╔══

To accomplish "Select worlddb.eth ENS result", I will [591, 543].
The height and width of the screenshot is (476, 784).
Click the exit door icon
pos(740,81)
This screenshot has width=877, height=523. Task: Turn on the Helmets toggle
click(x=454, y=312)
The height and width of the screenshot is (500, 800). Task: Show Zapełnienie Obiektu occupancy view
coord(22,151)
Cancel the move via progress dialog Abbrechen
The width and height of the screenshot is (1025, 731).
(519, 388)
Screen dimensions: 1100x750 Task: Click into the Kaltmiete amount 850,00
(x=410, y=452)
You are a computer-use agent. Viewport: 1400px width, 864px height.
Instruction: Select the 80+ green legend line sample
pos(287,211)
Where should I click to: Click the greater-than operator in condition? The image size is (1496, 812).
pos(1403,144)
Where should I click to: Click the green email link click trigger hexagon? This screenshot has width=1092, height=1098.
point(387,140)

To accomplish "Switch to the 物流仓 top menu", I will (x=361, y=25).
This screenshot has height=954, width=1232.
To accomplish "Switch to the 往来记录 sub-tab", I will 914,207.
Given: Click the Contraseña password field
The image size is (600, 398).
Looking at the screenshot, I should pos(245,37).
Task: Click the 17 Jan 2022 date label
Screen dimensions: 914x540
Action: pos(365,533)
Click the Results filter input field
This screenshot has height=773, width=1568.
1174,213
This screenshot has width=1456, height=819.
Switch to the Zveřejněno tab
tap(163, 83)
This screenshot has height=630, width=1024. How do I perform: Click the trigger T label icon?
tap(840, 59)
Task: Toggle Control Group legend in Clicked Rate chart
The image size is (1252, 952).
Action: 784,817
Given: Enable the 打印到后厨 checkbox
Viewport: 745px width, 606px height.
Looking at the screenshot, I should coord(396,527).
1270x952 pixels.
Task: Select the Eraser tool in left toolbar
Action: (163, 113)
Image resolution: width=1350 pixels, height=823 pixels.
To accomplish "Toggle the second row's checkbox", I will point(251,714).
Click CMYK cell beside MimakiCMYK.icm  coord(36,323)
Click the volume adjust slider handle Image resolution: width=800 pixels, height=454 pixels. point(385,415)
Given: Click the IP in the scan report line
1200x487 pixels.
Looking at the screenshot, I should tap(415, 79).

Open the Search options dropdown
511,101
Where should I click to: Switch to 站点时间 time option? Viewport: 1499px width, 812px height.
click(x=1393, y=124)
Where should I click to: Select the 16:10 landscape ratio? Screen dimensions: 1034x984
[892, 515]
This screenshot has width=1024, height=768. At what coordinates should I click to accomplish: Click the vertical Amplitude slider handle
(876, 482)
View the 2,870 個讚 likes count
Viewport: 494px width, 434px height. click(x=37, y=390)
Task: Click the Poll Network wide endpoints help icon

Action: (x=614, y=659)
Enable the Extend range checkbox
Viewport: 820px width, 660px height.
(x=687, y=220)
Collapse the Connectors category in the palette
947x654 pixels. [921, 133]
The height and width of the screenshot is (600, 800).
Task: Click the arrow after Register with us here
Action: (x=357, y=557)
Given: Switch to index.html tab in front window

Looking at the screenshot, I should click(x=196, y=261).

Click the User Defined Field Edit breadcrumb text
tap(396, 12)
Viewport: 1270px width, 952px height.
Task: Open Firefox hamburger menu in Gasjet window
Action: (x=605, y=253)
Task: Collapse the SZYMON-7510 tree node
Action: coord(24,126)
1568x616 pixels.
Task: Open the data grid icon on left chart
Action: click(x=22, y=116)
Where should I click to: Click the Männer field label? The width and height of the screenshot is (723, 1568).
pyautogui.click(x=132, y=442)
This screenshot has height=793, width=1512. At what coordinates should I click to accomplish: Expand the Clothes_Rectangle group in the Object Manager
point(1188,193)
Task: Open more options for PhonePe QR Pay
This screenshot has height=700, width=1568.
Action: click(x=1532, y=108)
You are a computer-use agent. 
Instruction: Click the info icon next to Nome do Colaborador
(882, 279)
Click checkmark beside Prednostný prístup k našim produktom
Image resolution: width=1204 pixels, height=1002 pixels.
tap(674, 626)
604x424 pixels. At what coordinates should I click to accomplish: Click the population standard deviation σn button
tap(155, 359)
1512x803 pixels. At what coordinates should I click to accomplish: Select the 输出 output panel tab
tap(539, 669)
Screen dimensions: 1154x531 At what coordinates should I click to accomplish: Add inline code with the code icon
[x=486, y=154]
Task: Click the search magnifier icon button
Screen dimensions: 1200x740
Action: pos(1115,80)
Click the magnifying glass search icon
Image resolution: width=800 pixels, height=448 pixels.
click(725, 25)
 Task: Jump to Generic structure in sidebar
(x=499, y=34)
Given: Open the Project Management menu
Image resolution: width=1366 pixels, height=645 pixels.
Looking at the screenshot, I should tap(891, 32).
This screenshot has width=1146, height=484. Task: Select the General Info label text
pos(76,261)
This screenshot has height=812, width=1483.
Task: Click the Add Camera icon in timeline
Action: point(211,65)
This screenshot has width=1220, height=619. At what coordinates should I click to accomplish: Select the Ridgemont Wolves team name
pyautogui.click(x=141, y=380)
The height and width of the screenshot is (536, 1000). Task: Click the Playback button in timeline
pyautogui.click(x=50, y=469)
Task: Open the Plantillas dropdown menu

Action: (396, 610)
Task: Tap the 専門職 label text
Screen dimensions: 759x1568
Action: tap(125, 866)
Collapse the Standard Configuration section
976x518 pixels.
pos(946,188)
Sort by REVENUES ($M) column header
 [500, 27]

╚══

▸ Wymagania ćwiczenia
Przepisz wiernie wszystkie powyższe rekordy, wiersz po wierszu, bez żadnych zmian.

▸ Wynik ćwiczenia
To accomplish "Select worlddb.eth ENS result", I will [591, 543].
The height and width of the screenshot is (476, 784).
Click the exit door icon
pos(740,81)
This screenshot has width=877, height=523. Task: Turn on the Helmets toggle
click(x=454, y=312)
The height and width of the screenshot is (500, 800). Task: Show Zapełnienie Obiektu occupancy view
coord(22,151)
Cancel the move via progress dialog Abbrechen
The width and height of the screenshot is (1025, 731).
(519, 388)
Screen dimensions: 1100x750 Task: Click into the Kaltmiete amount 850,00
(x=410, y=452)
You are a computer-use agent. Viewport: 1400px width, 864px height.
Instruction: Select the 80+ green legend line sample
pos(287,211)
Where should I click to: Click the greater-than operator in condition? The image size is (1496, 812).
pos(1403,144)
Where should I click to: Click the green email link click trigger hexagon? This screenshot has width=1092, height=1098.
point(387,140)

To accomplish "Switch to the 物流仓 top menu", I will (x=361, y=25).
This screenshot has height=954, width=1232.
To accomplish "Switch to the 往来记录 sub-tab", I will 914,207.
Given: Click the Contraseña password field
The image size is (600, 398).
Looking at the screenshot, I should pos(245,37).
Task: Click the 17 Jan 2022 date label
Screen dimensions: 914x540
Action: pos(365,533)
Click the Results filter input field
This screenshot has height=773, width=1568.
1174,213
This screenshot has width=1456, height=819.
Switch to the Zveřejněno tab
tap(163, 83)
This screenshot has height=630, width=1024. How do I perform: Click the trigger T label icon?
tap(840, 59)
Task: Toggle Control Group legend in Clicked Rate chart
The image size is (1252, 952).
Action: 784,817
Given: Enable the 打印到后厨 checkbox
Viewport: 745px width, 606px height.
Looking at the screenshot, I should coord(396,527).
1270x952 pixels.
Task: Select the Eraser tool in left toolbar
Action: (163, 113)
Image resolution: width=1350 pixels, height=823 pixels.
To accomplish "Toggle the second row's checkbox", I will point(251,714).
Click CMYK cell beside MimakiCMYK.icm  coord(36,323)
Click the volume adjust slider handle Image resolution: width=800 pixels, height=454 pixels. point(385,415)
Given: Click the IP in the scan report line
1200x487 pixels.
Looking at the screenshot, I should tap(415, 79).

Open the Search options dropdown
511,101
Where should I click to: Switch to 站点时间 time option? Viewport: 1499px width, 812px height.
click(x=1393, y=124)
Where should I click to: Select the 16:10 landscape ratio? Screen dimensions: 1034x984
[892, 515]
This screenshot has width=1024, height=768. At what coordinates should I click to accomplish: Click the vertical Amplitude slider handle
(876, 482)
View the 2,870 個讚 likes count
Viewport: 494px width, 434px height. click(x=37, y=390)
Task: Click the Poll Network wide endpoints help icon

Action: (x=614, y=659)
Enable the Extend range checkbox
Viewport: 820px width, 660px height.
(x=687, y=220)
Collapse the Connectors category in the palette
947x654 pixels. [921, 133]
The height and width of the screenshot is (600, 800).
Task: Click the arrow after Register with us here
Action: (x=357, y=557)
Given: Switch to index.html tab in front window

Looking at the screenshot, I should click(x=196, y=261).

Click the User Defined Field Edit breadcrumb text
tap(396, 12)
Viewport: 1270px width, 952px height.
Task: Open Firefox hamburger menu in Gasjet window
Action: (x=605, y=253)
Task: Collapse the SZYMON-7510 tree node
Action: coord(24,126)
1568x616 pixels.
Task: Open the data grid icon on left chart
Action: click(x=22, y=116)
Where should I click to: Click the Männer field label? The width and height of the screenshot is (723, 1568).
pyautogui.click(x=132, y=442)
This screenshot has height=793, width=1512. At what coordinates should I click to accomplish: Expand the Clothes_Rectangle group in the Object Manager
point(1188,193)
Task: Open more options for PhonePe QR Pay
This screenshot has height=700, width=1568.
Action: click(x=1532, y=108)
You are a computer-use agent. 
Instruction: Click the info icon next to Nome do Colaborador
(882, 279)
Click checkmark beside Prednostný prístup k našim produktom
Image resolution: width=1204 pixels, height=1002 pixels.
tap(674, 626)
604x424 pixels. At what coordinates should I click to accomplish: Click the population standard deviation σn button
tap(155, 359)
1512x803 pixels. At what coordinates should I click to accomplish: Select the 输出 output panel tab
tap(539, 669)
Screen dimensions: 1154x531 At what coordinates should I click to accomplish: Add inline code with the code icon
[x=486, y=154]
Task: Click the search magnifier icon button
Screen dimensions: 1200x740
Action: pos(1115,80)
Click the magnifying glass search icon
Image resolution: width=800 pixels, height=448 pixels.
click(725, 25)
 Task: Jump to Generic structure in sidebar
(x=499, y=34)
Given: Open the Project Management menu
Image resolution: width=1366 pixels, height=645 pixels.
Looking at the screenshot, I should tap(891, 32).
This screenshot has width=1146, height=484. Task: Select the General Info label text
pos(76,261)
This screenshot has height=812, width=1483.
Task: Click the Add Camera icon in timeline
Action: point(211,65)
This screenshot has width=1220, height=619. At what coordinates should I click to accomplish: Select the Ridgemont Wolves team name
pyautogui.click(x=141, y=380)
The height and width of the screenshot is (536, 1000). Task: Click the Playback button in timeline
pyautogui.click(x=50, y=469)
Task: Open the Plantillas dropdown menu

Action: (396, 610)
Task: Tap the 専門職 label text
Screen dimensions: 759x1568
Action: tap(125, 866)
Collapse the Standard Configuration section
976x518 pixels.
pos(946,188)
Sort by REVENUES ($M) column header
 [500, 27]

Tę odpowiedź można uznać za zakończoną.